Bedene telif koruması
Tasarı kabul edilirse, Danimarkalılar kendi rızaları olmadan paylaşılan deepfake içerikleri çevrim içi platformlardan kaldırmalarını talep edebilecek. Üstelik sanatçıların dijital olarak üretilmiş gerçekçi performans kopyaları da aynı korumaya dâhil.
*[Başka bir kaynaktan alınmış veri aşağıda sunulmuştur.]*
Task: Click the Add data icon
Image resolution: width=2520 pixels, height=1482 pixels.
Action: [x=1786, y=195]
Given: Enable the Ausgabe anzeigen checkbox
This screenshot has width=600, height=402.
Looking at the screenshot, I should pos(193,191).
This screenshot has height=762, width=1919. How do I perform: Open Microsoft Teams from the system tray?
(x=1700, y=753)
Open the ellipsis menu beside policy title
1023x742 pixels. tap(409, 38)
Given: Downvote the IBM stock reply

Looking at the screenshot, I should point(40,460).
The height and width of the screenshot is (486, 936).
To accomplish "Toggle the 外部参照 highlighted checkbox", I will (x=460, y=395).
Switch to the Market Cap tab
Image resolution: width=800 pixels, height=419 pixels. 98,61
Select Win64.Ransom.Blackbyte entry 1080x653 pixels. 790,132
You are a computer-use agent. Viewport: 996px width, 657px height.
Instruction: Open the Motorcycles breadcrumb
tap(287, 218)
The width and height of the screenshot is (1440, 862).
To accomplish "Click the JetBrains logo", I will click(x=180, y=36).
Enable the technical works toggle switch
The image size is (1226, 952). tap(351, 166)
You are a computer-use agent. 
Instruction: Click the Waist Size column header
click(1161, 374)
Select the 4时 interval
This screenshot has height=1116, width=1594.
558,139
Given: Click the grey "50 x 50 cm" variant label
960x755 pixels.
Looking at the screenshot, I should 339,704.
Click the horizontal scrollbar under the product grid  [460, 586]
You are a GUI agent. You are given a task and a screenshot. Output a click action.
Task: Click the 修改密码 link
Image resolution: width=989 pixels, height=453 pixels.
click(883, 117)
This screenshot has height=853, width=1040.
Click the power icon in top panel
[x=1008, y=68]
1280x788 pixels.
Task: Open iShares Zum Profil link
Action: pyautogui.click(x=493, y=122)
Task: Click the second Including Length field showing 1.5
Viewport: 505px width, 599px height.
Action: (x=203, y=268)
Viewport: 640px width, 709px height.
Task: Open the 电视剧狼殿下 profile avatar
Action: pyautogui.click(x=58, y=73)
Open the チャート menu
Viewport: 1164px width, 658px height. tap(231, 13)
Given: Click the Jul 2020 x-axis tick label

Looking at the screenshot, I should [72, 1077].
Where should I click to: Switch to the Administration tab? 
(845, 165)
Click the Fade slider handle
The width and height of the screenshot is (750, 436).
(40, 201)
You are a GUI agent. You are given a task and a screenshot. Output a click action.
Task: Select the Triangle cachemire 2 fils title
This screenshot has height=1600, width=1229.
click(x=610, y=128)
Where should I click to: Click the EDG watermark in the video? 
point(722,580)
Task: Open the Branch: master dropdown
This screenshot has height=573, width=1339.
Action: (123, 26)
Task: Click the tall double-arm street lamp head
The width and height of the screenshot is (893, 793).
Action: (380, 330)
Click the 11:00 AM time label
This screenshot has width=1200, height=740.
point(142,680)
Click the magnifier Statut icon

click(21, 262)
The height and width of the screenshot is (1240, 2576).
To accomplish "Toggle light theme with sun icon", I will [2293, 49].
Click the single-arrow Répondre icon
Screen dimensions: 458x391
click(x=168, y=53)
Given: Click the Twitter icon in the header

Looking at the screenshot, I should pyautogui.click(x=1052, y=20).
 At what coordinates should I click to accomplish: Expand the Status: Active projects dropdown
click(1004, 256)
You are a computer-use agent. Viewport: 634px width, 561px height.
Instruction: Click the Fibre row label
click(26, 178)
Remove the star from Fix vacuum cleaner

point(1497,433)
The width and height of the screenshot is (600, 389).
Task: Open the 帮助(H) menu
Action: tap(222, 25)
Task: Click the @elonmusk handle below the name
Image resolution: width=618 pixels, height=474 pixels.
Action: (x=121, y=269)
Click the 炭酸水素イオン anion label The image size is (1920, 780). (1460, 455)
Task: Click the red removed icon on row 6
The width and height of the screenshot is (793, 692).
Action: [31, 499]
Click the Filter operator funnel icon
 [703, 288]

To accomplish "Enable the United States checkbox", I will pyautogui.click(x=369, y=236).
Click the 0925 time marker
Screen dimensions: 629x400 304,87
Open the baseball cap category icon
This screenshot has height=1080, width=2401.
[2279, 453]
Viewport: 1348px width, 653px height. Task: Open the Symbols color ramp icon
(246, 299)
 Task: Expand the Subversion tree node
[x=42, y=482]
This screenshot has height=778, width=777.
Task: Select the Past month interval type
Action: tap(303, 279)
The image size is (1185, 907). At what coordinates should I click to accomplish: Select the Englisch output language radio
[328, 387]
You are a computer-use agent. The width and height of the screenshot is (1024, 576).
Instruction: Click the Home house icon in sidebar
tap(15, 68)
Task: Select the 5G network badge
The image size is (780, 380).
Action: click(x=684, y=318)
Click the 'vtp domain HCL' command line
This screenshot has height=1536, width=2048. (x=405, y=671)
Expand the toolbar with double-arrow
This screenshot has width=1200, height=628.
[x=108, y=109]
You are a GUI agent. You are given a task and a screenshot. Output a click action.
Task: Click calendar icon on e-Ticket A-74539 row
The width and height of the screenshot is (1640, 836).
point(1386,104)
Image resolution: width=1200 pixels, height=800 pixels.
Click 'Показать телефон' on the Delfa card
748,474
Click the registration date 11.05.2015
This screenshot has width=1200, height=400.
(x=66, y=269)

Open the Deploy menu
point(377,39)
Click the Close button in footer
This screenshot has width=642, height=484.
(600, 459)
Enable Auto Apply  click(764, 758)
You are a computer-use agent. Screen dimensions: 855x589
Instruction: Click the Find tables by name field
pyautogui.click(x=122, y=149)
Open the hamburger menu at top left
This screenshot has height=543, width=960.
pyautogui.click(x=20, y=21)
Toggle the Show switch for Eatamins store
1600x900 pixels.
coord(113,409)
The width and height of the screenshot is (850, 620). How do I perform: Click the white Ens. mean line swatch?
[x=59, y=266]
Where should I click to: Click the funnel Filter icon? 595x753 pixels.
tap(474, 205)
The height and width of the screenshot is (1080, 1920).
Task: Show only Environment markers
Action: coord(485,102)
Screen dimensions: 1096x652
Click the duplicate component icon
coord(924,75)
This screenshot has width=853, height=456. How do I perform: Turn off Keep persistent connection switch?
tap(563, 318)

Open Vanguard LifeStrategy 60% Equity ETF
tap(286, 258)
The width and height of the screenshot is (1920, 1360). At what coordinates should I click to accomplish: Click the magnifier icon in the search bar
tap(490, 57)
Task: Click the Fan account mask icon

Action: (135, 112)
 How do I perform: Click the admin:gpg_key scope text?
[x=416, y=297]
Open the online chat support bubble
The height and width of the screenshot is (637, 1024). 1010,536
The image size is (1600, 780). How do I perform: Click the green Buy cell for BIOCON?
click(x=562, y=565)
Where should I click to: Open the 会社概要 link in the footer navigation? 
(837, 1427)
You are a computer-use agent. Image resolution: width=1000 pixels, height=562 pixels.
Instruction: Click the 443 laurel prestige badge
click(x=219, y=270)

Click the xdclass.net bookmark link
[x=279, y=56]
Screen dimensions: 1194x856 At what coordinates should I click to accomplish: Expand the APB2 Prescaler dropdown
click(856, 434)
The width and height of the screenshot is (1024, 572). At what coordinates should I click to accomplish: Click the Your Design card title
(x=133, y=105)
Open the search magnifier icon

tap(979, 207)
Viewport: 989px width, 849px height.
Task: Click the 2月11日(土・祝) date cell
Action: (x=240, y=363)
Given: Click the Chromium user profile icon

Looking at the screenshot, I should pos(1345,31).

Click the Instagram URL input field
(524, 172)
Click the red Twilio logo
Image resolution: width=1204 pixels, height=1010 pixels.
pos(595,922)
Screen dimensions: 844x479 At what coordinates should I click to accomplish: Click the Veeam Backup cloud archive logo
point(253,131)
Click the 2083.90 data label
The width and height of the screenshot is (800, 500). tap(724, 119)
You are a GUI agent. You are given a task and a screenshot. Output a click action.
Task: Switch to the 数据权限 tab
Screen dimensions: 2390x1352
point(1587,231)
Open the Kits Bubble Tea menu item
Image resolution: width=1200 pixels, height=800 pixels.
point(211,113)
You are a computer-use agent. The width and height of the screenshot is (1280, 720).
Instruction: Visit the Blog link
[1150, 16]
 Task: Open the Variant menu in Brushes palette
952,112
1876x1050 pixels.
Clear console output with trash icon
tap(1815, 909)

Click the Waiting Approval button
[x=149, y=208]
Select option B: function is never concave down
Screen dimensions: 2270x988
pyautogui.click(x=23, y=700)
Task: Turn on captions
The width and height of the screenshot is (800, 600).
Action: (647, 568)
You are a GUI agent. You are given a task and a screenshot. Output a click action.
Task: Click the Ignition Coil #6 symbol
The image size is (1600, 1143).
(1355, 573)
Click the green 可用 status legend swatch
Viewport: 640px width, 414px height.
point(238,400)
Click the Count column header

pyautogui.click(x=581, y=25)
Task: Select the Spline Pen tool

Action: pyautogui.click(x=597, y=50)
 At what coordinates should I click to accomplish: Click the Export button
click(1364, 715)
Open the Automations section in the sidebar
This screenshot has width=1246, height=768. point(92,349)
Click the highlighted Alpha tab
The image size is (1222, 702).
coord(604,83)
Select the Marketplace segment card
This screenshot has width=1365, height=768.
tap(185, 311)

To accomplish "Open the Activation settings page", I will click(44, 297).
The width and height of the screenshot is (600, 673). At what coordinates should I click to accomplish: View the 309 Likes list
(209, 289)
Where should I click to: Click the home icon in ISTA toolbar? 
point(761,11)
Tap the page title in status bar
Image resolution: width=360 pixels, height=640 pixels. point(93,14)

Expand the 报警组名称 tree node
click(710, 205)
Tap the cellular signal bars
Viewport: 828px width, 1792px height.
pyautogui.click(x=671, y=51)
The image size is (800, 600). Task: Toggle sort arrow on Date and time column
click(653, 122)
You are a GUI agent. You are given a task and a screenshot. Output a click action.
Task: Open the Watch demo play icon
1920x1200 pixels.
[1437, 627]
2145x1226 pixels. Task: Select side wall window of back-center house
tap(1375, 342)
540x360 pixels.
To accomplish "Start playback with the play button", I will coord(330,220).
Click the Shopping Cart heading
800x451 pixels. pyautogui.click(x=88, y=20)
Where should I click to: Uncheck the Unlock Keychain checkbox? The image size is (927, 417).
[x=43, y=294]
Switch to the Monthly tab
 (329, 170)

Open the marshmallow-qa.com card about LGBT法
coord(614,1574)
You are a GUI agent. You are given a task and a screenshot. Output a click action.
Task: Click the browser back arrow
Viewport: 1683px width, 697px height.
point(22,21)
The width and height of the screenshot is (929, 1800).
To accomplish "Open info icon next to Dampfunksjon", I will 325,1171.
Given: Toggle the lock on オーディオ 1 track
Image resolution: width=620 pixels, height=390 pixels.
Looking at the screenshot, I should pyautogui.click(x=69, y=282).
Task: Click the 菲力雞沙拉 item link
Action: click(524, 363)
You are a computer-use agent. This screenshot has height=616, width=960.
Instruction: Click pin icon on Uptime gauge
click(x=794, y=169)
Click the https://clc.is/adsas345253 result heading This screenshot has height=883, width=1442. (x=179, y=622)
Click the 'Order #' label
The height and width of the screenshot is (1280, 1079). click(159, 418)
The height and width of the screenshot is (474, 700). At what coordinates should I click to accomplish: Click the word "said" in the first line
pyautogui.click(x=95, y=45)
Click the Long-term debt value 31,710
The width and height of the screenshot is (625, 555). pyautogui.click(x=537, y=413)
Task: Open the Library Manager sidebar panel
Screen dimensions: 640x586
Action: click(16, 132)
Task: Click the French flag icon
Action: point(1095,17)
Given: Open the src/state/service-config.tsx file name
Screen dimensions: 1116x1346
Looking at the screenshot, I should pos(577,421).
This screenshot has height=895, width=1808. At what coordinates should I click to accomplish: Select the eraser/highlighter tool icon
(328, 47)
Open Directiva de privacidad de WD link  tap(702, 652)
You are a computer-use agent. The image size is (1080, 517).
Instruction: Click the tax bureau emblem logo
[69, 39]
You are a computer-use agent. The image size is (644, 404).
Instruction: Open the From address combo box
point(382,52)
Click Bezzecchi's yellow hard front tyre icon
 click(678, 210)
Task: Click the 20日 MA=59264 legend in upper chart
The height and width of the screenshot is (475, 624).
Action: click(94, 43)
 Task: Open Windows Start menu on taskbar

Engel-Schmidt The Guardian'a şunları söyledi: "Yasa tasarısında hemfikiriz ve herkesin kendi bedenine, kendi sesine ve kendi yüz ifadelerine sahip olma hakkı olduğuna dair açık bir mesaj veriyoruz. Görünüşe göre mevcut yasa insanları üretken yapay zekaya karşı bu şekilde korumuyor."
AB için öncü model
Engel‑Schmidt, önümüzdeki yıl Danimarka’nın üstleneceği AB Dönem Başkanlığı sırasında bu yaklaşımı diğer üye ülkelere de taşımayı planlıyor. “Bu alanda yeni bir sayfa açıyoruz, umarım Avrupa bizi izler” diyor. Geniş partiler üstü uzlaşmayla hazırlanan değişiklik, yaz tatilinden önce kamuoyuna sunulacak, sonbaharda meclis oylamasına gelecek.
Platformlara ağır yaptırımlar
Bakan, yasa yürürlüğe girdiğinde teknoloji şirketlerinin ciddiyetle uyacaklarına inanıyor: “Aksi hâlde devreye girer ve ağır para cezaları uygularız.” Kurallara uymayan platformlar, Avrupa Komisyonu düzeyinde inceleme ve para cezalarıyla karşılaşabilecek.
Sanat ve mizah istisnası
Tasarı, parodi ve hicvi açıkça koruma altına alarak ifade özgürlüğüyle dengeli bir çerçeve sunuyor. Fakat, rıza dışı paylaşımlarda mağdurlar tazminat talep edebilecek; sanatçılar kendi ses ve bedenlerinin dijital kopyaları üzerinde söz sahibi olacak.
Danimarka’nın adımı, dijital çağda kişisel bütünlüğü koruma mücadelesinde dönüm noktası olabilir. Eğer yasa kabul edilip diğer Avrupa ülkelerine de ilham verirse, internet devlerinin göstermelik önlemlerle yetinme lüksü kalmayacak; bireyler kimliklerinin dijital kopyaları üzerinde de hakka sahip olabilecek.